> TASK TO CARRY OUT:
Only the lines below between the ones containing "Given: Toggle Vista previa en imagen checkbox" and "Given: Click the EUR currency label", inclusive, are to be reproduced, each exactly as it stands.
===== EXTRACTED ENTRIES =====
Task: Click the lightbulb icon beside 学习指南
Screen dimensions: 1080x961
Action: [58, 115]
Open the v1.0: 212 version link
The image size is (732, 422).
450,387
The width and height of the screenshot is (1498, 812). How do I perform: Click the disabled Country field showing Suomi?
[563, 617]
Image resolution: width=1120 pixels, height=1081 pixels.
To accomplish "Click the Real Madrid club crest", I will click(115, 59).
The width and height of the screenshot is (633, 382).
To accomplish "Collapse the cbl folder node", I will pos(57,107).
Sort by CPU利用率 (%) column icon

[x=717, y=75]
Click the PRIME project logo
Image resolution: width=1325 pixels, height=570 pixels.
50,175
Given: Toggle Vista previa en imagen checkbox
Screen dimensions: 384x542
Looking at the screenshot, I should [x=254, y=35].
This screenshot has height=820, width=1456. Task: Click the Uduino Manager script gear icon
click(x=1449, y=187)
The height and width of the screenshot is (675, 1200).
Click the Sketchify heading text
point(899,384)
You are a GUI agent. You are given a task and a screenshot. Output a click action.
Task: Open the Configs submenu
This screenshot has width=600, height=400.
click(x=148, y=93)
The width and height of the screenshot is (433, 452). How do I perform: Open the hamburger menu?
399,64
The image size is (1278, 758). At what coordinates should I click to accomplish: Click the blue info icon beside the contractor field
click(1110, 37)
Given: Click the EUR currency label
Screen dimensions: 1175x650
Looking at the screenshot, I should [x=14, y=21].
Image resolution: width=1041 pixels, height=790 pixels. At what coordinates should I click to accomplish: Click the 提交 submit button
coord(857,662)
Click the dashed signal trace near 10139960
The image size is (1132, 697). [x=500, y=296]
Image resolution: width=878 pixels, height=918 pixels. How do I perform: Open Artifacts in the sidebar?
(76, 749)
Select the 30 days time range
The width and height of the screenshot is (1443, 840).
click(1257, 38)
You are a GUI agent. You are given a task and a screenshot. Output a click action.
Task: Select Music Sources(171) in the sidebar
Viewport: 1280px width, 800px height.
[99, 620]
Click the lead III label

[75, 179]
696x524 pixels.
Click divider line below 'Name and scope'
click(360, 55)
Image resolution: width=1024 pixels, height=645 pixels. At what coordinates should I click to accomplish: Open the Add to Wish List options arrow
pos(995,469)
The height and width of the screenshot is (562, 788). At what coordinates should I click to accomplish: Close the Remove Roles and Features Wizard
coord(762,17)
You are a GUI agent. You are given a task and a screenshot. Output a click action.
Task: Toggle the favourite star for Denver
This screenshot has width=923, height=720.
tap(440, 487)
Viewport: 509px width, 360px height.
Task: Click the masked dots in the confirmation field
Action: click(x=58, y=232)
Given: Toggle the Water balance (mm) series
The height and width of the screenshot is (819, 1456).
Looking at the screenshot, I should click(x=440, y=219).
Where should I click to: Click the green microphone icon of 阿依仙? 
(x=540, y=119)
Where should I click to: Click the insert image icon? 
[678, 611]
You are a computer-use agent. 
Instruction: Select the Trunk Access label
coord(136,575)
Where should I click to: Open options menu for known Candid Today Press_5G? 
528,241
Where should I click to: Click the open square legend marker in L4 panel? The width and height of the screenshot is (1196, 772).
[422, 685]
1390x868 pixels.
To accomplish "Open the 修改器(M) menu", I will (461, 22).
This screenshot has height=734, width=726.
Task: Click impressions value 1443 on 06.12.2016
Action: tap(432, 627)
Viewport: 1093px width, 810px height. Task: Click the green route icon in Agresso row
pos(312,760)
=====
> RESULT OF THE EXERCISE:
Given: Toggle Vista previa en imagen checkbox
Screen dimensions: 384x542
Looking at the screenshot, I should [x=254, y=35].
This screenshot has height=820, width=1456. Task: Click the Uduino Manager script gear icon
click(x=1449, y=187)
The height and width of the screenshot is (675, 1200).
Click the Sketchify heading text
point(899,384)
You are a GUI agent. You are given a task and a screenshot. Output a click action.
Task: Open the Configs submenu
This screenshot has width=600, height=400.
click(x=148, y=93)
The width and height of the screenshot is (433, 452). How do I perform: Open the hamburger menu?
399,64
The image size is (1278, 758). At what coordinates should I click to accomplish: Click the blue info icon beside the contractor field
click(1110, 37)
Given: Click the EUR currency label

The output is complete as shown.